* What is being asked
Please render every line of the items below as a Markdown table with the columns Row and Line, numbering the rows and skipping blank lines. Leave the pictures out of the table.

[Word and item position data]
--- begin ---

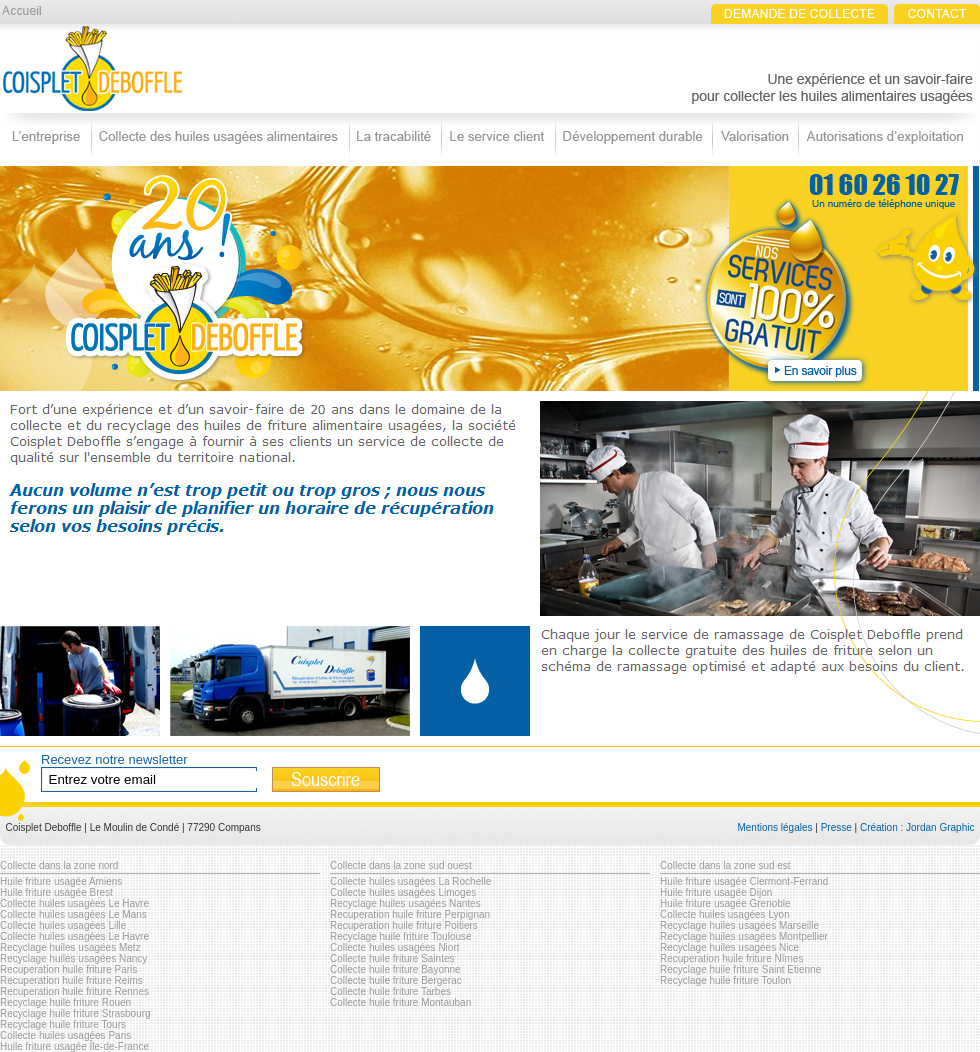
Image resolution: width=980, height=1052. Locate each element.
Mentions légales (774, 827)
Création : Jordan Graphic (917, 827)
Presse (836, 827)
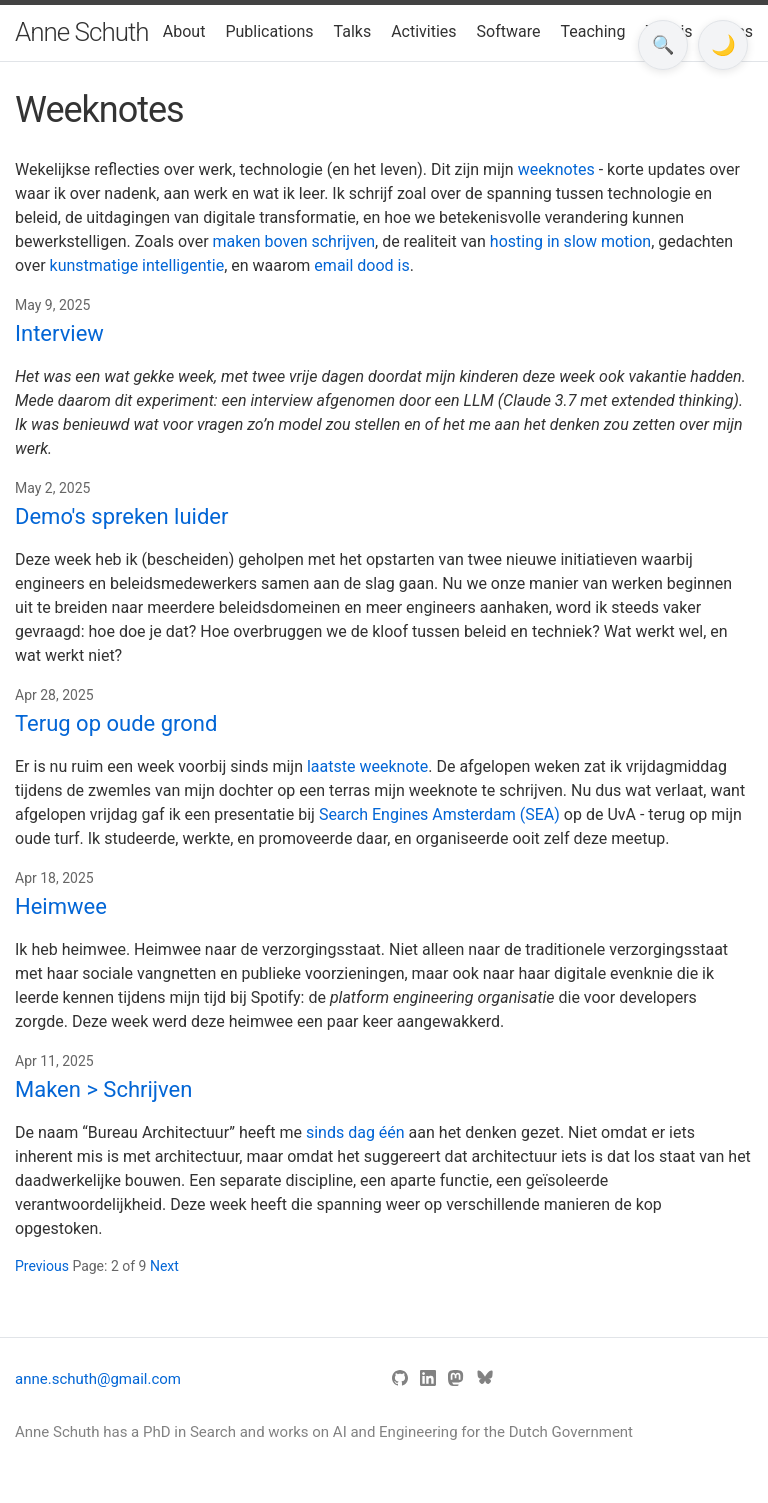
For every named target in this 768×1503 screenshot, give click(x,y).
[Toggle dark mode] (723, 45)
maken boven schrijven (294, 241)
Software (509, 31)
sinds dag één (355, 1132)
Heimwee (61, 906)
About (184, 31)
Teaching (593, 31)
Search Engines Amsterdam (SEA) (439, 814)
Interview (59, 333)
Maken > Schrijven (103, 1089)
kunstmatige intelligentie (137, 265)
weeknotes (556, 169)
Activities (423, 31)
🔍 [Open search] (663, 45)
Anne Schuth (82, 32)
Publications (269, 31)
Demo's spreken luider (121, 516)
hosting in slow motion (570, 241)
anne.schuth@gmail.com (98, 1379)
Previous (43, 1266)
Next (164, 1266)
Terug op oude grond (116, 723)
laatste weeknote (367, 766)
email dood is (361, 265)
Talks (353, 31)
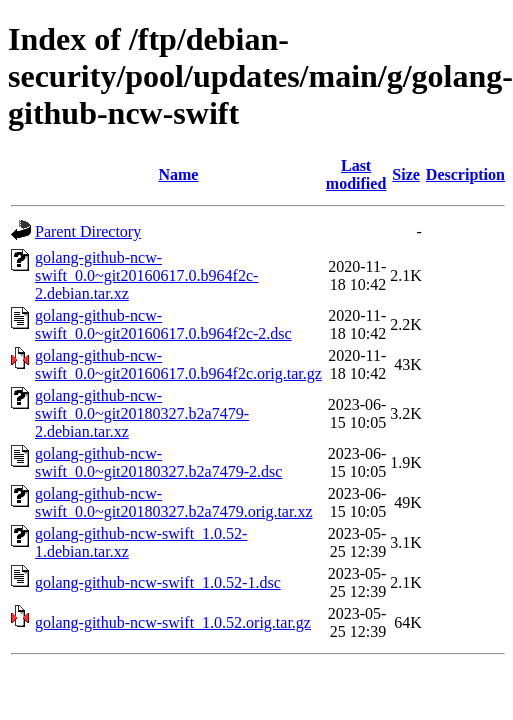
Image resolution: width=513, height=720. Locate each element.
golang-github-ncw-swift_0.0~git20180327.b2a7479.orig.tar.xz (174, 502)
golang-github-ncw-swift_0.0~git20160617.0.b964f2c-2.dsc (163, 324)
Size (406, 174)
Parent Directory (88, 231)
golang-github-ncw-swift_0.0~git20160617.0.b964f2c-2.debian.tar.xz (146, 275)
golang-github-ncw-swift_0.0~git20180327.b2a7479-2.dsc (158, 462)
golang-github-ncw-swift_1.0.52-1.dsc (158, 582)
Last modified (356, 174)
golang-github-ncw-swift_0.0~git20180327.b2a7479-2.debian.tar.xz (142, 413)
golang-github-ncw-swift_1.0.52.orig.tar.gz (173, 622)
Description (465, 174)
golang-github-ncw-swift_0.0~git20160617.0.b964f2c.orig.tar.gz (178, 364)
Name (178, 174)
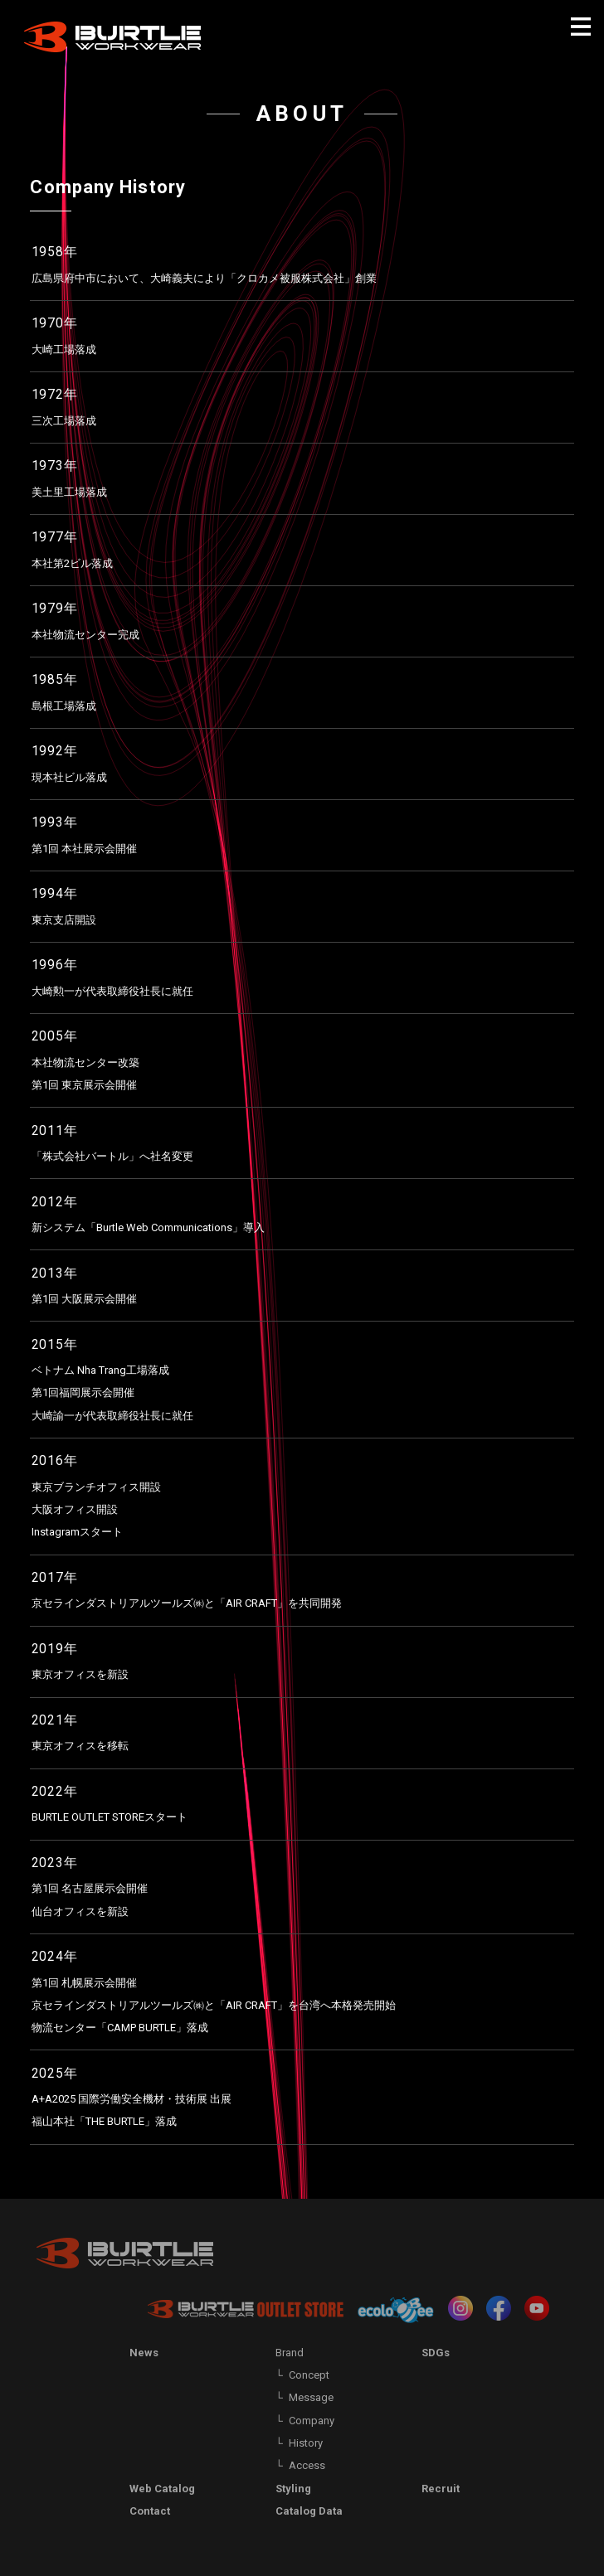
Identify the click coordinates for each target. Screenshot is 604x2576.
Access (307, 2465)
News (143, 2352)
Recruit (440, 2488)
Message (311, 2397)
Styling (293, 2488)
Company (311, 2420)
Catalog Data (309, 2511)
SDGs (435, 2352)
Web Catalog (162, 2488)
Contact (149, 2511)
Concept (309, 2375)
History (306, 2443)
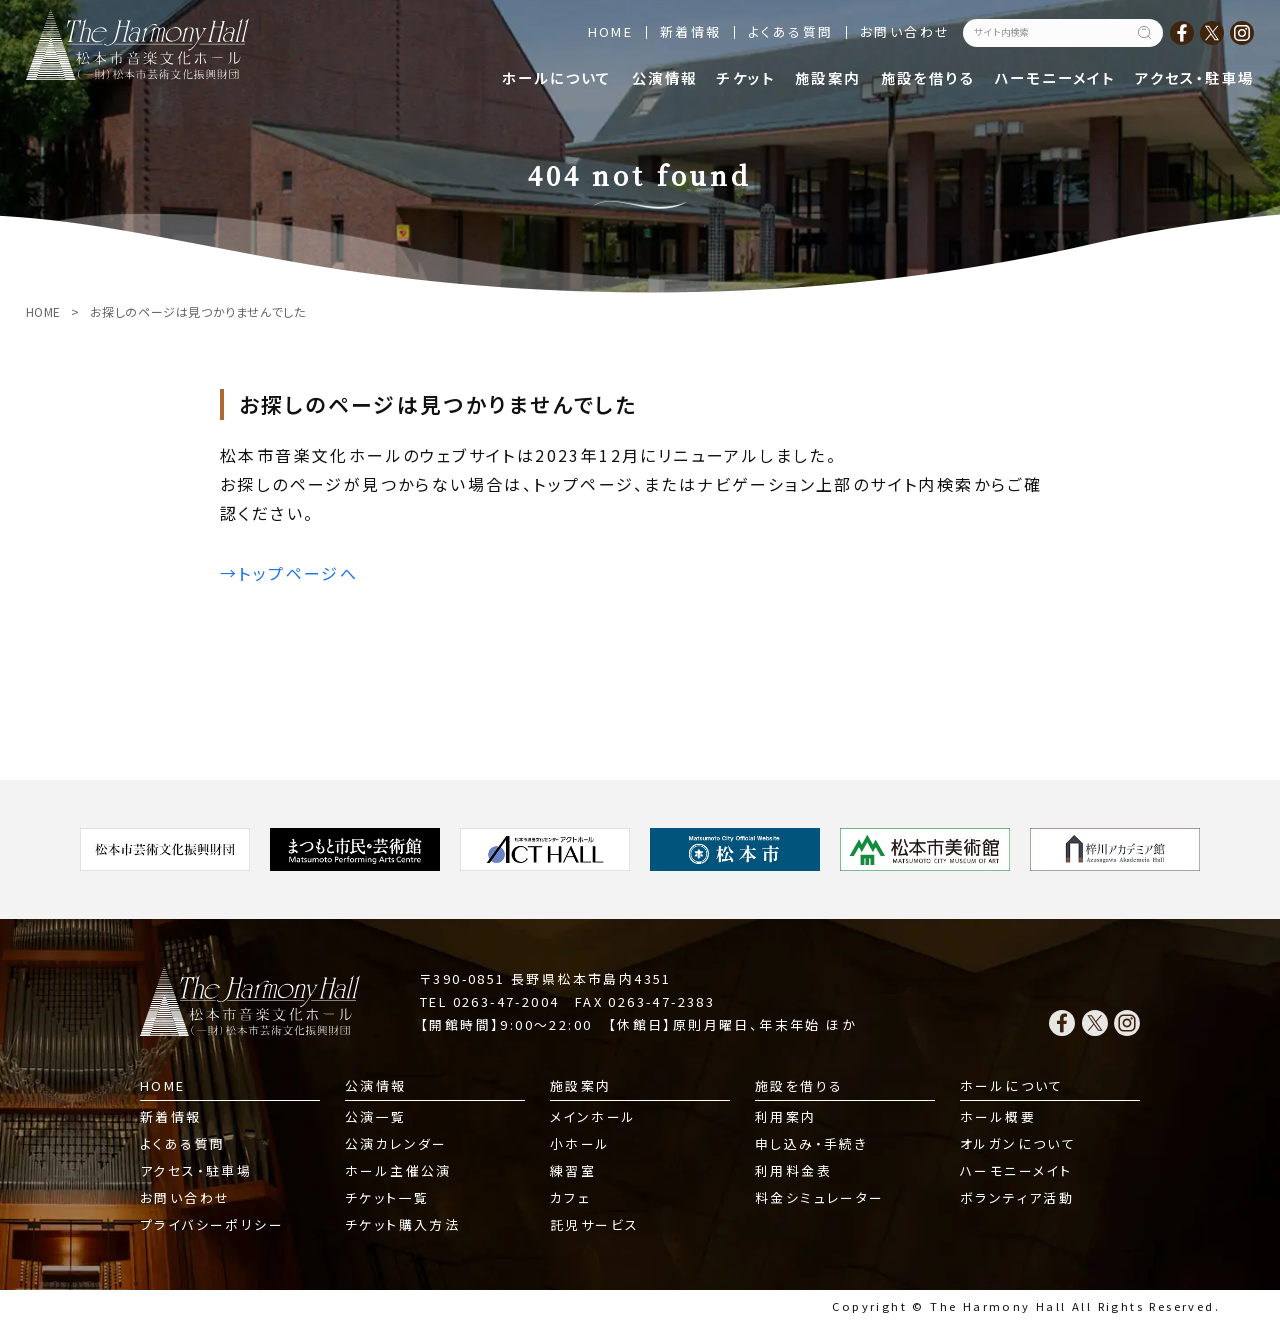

--- end ---

* Finished answer
| Row | Line |
|---|---|
| 1 | Image resolution: width=980, height=1052. Locate each element. |
| 2 | Mentions légales (774, 827) |
| 3 | Création : Jordan Graphic (917, 827) |
| 4 | Presse (836, 827) |
| 5 | For every named target in this 768×1503 screenshot, give click(x,y). |
| 6 | [Toggle dark mode] (723, 45) |
| 7 | maken boven schrijven (294, 241) |
| 8 | Software (509, 31) |
| 9 | sinds dag één (355, 1132) |
| 10 | Heimwee (61, 906) |
| 11 | About (184, 31) |
| 12 | Teaching (593, 31) |
| 13 | Search Engines Amsterdam (SEA) (439, 814) |
| 14 | Interview (59, 333) |
| 15 | Maken > Schrijven (103, 1089) |
| 16 | kunstmatige intelligentie (137, 265) |
| 17 | weeknotes (556, 169) |
| 18 | Activities (423, 31) |
| 19 | 🔍 [Open search] (663, 45) |
| 20 | Anne Schuth (82, 32) |
| 21 | Publications (269, 31) |
| 22 | Demo's spreken luider (121, 516) |
| 23 | hosting in slow motion (570, 241) |
| 24 | anne.schuth@gmail.com (98, 1379) |
| 25 | Previous (43, 1266) |
| 26 | Next (164, 1266) |
| 27 | Terug op oude grond (116, 723) |
| 28 | laatste weeknote (367, 766) |
| 29 | email dood is (361, 265) |
| 30 | Talks (353, 31) |
| 31 | Image resolution: width=513, height=720. Locate each element. |
| 32 | golang-github-ncw-swift_0.0~git20180327.b2a7479.orig.tar.xz (174, 502) |
| 33 | golang-github-ncw-swift_0.0~git20160617.0.b964f2c-2.dsc (163, 324) |
| 34 | Size (406, 174) |
| 35 | Parent Directory (88, 231) |
| 36 | golang-github-ncw-swift_0.0~git20160617.0.b964f2c-2.debian.tar.xz (146, 275) |
| 37 | golang-github-ncw-swift_0.0~git20180327.b2a7479-2.dsc (158, 462) |
| 38 | golang-github-ncw-swift_1.0.52-1.dsc (158, 582) |
| 39 | Last modified (356, 174) |
| 40 | golang-github-ncw-swift_0.0~git20180327.b2a7479-2.debian.tar.xz (142, 413) |
| 41 | golang-github-ncw-swift_1.0.52.orig.tar.gz (173, 622) |
| 42 | Description (465, 174) |
| 43 | golang-github-ncw-swift_0.0~git20160617.0.b964f2c.orig.tar.gz (178, 364) |
| 44 | Name (178, 174) |
| 45 | Identify the click coordinates for each target. Screenshot is 604x2576. |
| 46 | Access (307, 2465) |
| 47 | News (143, 2352) |
| 48 | Recruit (440, 2488) |
| 49 | Message (311, 2397) |
| 50 | Styling (293, 2488) |
| 51 | Company (311, 2420) |
| 52 | Catalog Data (309, 2511) |
| 53 | SDGs (435, 2352) |
| 54 | Web Catalog (162, 2488) |
| 55 | Contact (149, 2511) |
| 56 | Concept (309, 2375) |
| 57 | History (306, 2443) |